A questa promessa Gesù aggiunse un precetto, la cui mirabile idoneità non appare a prima vista. La maggior parte dei peccati si manifesta alla coscienza nell'atto della preghiera. Avvicinandoci a Dio, sentiamo la nostra inadeguatezza ad essere lì, siamo resi consapevoli di ciò che Egli disapprova, e se abbiamo la fede di cui parlava Gesù, ci dimettiamo subito di ciò che addolorerebbe lo Spirito dell'adozione. Nessun santo ignora il potere convincente della preghiera.
Ma non è necessariamente così con il risentimento per i veri rancori.

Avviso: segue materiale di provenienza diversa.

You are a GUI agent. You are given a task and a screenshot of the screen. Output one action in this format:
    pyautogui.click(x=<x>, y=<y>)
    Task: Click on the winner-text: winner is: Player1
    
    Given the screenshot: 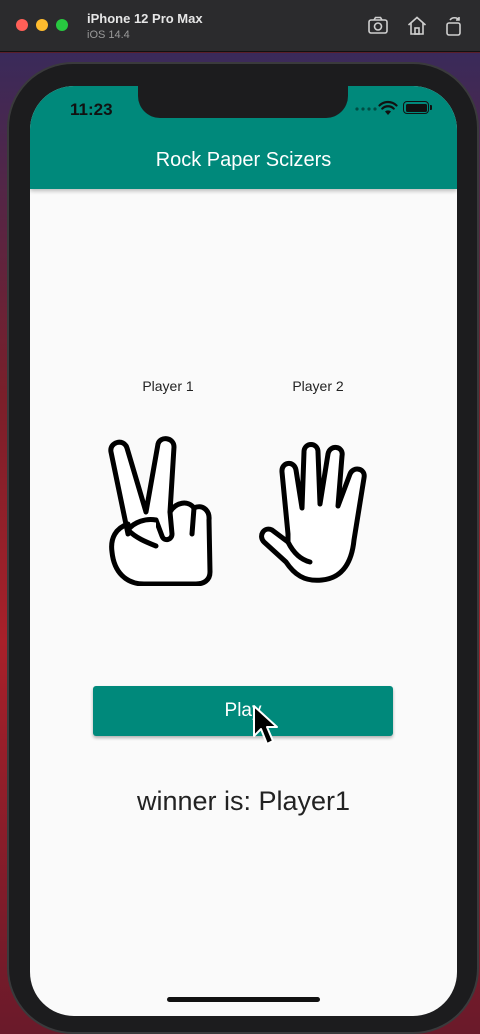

Potremmo pensare che facciamo bene ad essere arrabbiati. Possiamo confondere il nostro fuoco egoistico con la pura fiamma del santo zelo e iniziare, con sufficiente fiducia, ma non con la mente di Cristo, a rimuovere le montagne, non perché impediscono una santa causa, ma perché gettano un'ombra su di noi campo. E, quindi, Gesù ci ricorda che non solo la fede taumaturgica, ma anche il perdono dei nostri peccati richiede da noi il perdono del nostro fratello.
Questo detto è la prova più evidente di quanto sia implicito in un cuore veramente indubbio. E questa promessa è il rimprovero più severo della Chiesa, dotata di così ampi poteri, eppure dopo diciannove secoli di fronte a un mondo non convertito.